■ What is required
Can you recast the items below, from the very start through the line containing "Action: point(322,104)" (that line included), as a JSON list of strings, with one string per line and no blank lines?

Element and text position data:
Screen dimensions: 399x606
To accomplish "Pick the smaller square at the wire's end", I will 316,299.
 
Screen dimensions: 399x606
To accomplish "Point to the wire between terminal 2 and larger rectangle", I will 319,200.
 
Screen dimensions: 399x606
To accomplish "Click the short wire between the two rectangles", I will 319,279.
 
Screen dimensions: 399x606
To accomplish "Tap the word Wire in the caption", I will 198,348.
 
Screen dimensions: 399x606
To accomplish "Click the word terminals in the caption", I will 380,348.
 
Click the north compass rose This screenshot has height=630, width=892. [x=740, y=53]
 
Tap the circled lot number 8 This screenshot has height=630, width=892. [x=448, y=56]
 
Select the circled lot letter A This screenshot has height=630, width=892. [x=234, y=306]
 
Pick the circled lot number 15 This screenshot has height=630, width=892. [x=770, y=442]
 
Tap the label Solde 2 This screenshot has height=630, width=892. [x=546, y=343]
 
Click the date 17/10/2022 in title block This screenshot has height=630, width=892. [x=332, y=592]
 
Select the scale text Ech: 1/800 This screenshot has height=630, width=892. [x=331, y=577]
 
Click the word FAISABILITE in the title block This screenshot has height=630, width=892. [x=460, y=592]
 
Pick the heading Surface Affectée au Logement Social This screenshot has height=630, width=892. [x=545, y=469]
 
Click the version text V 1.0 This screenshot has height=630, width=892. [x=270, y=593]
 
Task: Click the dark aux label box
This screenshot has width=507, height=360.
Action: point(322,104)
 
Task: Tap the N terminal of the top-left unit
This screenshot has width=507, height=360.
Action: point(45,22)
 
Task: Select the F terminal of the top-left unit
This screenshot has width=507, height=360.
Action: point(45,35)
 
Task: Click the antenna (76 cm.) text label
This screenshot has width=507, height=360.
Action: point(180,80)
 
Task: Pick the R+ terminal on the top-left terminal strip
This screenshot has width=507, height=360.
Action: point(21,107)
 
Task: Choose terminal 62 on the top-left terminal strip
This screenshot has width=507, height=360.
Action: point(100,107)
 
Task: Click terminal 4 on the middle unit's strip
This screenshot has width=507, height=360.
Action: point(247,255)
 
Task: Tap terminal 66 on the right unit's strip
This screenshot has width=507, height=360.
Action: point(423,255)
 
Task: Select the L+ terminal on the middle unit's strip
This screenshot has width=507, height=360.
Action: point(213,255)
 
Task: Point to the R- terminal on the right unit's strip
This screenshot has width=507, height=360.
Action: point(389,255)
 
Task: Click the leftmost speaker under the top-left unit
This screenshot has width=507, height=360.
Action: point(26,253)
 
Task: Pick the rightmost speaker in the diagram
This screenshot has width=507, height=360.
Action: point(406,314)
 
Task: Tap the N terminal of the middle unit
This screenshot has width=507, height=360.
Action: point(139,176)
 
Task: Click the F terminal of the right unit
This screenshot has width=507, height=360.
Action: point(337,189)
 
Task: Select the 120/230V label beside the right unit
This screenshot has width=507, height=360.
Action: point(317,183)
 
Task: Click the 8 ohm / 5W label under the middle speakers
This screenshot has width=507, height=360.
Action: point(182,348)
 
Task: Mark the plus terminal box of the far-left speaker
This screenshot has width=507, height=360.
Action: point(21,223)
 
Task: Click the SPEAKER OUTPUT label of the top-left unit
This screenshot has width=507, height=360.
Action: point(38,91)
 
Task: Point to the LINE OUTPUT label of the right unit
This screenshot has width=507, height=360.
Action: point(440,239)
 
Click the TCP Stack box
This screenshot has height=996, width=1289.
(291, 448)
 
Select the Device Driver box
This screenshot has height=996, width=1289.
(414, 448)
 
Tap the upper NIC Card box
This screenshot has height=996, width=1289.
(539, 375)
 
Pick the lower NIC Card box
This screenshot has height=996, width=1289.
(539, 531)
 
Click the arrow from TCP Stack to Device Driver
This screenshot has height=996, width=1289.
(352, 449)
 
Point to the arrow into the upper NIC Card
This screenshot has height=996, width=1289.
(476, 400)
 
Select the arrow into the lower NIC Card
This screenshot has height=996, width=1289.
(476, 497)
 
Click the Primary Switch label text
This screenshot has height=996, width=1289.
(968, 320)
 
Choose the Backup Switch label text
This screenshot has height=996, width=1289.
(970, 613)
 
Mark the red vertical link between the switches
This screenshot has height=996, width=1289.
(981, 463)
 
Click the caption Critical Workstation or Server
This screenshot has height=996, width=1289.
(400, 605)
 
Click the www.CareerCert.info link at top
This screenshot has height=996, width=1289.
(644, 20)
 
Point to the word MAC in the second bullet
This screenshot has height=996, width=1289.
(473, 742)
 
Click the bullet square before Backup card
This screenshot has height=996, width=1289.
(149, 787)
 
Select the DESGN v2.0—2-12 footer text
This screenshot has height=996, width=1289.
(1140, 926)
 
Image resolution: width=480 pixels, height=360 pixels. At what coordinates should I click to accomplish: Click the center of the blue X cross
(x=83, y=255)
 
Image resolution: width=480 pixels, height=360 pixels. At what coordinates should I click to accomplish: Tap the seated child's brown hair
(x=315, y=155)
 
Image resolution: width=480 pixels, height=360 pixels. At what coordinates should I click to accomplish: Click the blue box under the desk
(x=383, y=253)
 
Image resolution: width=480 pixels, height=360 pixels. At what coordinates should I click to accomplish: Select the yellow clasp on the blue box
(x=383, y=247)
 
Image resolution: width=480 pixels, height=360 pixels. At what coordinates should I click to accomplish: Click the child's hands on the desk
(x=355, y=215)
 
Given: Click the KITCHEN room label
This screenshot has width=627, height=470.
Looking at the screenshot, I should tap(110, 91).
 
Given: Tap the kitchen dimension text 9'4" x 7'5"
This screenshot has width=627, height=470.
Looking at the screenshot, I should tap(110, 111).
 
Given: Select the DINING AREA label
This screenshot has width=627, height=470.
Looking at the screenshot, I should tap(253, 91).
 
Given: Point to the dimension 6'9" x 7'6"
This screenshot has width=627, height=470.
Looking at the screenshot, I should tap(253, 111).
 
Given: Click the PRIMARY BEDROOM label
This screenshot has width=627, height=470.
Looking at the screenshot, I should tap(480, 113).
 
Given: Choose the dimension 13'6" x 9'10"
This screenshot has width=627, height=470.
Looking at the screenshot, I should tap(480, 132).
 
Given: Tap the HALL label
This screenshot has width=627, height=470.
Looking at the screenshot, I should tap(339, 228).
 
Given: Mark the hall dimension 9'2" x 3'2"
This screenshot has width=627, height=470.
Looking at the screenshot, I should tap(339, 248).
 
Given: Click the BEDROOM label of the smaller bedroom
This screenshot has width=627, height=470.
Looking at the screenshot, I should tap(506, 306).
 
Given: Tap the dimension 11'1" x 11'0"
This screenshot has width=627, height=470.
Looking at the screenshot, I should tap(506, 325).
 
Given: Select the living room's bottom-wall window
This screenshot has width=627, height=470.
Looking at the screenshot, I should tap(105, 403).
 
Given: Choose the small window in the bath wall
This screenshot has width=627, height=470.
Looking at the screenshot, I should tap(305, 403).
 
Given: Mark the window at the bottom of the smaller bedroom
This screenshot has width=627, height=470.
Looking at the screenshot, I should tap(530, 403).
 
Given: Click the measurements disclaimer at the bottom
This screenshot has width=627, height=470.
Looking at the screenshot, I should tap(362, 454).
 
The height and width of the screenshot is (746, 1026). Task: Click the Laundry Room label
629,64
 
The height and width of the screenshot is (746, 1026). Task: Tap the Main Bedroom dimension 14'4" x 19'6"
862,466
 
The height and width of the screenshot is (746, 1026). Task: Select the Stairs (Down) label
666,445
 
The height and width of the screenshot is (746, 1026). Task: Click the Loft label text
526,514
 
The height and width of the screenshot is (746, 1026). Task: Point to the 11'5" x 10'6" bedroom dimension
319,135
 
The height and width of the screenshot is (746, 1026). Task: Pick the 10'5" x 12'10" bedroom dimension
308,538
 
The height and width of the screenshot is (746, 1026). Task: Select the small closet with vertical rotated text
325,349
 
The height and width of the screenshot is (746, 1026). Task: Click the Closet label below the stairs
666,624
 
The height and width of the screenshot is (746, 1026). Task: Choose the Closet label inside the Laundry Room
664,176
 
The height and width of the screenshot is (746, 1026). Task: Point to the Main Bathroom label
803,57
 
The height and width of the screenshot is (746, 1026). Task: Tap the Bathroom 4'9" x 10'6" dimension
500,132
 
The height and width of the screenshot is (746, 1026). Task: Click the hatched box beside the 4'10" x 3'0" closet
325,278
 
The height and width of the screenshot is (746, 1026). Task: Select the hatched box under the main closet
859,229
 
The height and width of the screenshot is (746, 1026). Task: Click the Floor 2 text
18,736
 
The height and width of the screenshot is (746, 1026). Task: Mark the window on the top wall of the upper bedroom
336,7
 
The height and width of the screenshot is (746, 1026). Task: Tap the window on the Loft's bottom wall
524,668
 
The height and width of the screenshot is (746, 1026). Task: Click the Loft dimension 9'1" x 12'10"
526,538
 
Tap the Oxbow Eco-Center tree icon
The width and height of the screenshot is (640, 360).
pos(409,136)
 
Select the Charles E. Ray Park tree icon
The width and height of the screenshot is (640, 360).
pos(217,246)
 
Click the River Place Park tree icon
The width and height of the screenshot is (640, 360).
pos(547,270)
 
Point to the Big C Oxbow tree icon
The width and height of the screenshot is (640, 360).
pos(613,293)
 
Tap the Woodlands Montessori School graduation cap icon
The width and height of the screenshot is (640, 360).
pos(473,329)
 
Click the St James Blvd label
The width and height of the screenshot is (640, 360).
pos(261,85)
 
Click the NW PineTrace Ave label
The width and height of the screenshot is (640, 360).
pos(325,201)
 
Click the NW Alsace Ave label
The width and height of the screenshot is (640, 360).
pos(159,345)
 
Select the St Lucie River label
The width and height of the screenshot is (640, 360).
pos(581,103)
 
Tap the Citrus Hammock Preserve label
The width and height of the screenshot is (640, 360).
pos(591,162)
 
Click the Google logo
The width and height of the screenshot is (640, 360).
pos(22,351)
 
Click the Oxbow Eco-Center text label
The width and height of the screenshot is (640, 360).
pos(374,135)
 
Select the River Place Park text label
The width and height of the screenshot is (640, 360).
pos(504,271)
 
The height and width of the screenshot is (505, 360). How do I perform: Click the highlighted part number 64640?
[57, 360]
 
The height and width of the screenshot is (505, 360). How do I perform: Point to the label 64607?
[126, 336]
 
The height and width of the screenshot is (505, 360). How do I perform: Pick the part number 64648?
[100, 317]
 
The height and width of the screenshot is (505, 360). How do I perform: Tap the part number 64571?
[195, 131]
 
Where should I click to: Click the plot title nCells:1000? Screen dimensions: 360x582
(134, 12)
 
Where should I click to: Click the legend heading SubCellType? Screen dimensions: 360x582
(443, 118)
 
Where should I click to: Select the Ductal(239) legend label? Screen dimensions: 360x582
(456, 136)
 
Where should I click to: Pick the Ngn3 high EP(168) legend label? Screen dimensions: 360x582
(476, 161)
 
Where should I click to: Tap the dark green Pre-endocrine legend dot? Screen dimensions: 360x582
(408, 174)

■ The reply
[
  "Screen dimensions: 399x606",
  "To accomplish \"Pick the smaller square at the wire's end\", I will 316,299.",
  "Screen dimensions: 399x606",
  "To accomplish \"Point to the wire between terminal 2 and larger rectangle\", I will 319,200.",
  "Screen dimensions: 399x606",
  "To accomplish \"Click the short wire between the two rectangles\", I will 319,279.",
  "Screen dimensions: 399x606",
  "To accomplish \"Tap the word Wire in the caption\", I will 198,348.",
  "Screen dimensions: 399x606",
  "To accomplish \"Click the word terminals in the caption\", I will 380,348.",
  "Click the north compass rose This screenshot has height=630, width=892. [x=740, y=53]",
  "Tap the circled lot number 8 This screenshot has height=630, width=892. [x=448, y=56]",
  "Select the circled lot letter A This screenshot has height=630, width=892. [x=234, y=306]",
  "Pick the circled lot number 15 This screenshot has height=630, width=892. [x=770, y=442]",
  "Tap the label Solde 2 This screenshot has height=630, width=892. [x=546, y=343]",
  "Click the date 17/10/2022 in title block This screenshot has height=630, width=892. [x=332, y=592]",
  "Select the scale text Ech: 1/800 This screenshot has height=630, width=892. [x=331, y=577]",
  "Click the word FAISABILITE in the title block This screenshot has height=630, width=892. [x=460, y=592]",
  "Pick the heading Surface Affectée au Logement Social This screenshot has height=630, width=892. [x=545, y=469]",
  "Click the version text V 1.0 This screenshot has height=630, width=892. [x=270, y=593]",
  "Task: Click the dark aux label box",
  "This screenshot has width=507, height=360.",
  "Action: point(322,104)"
]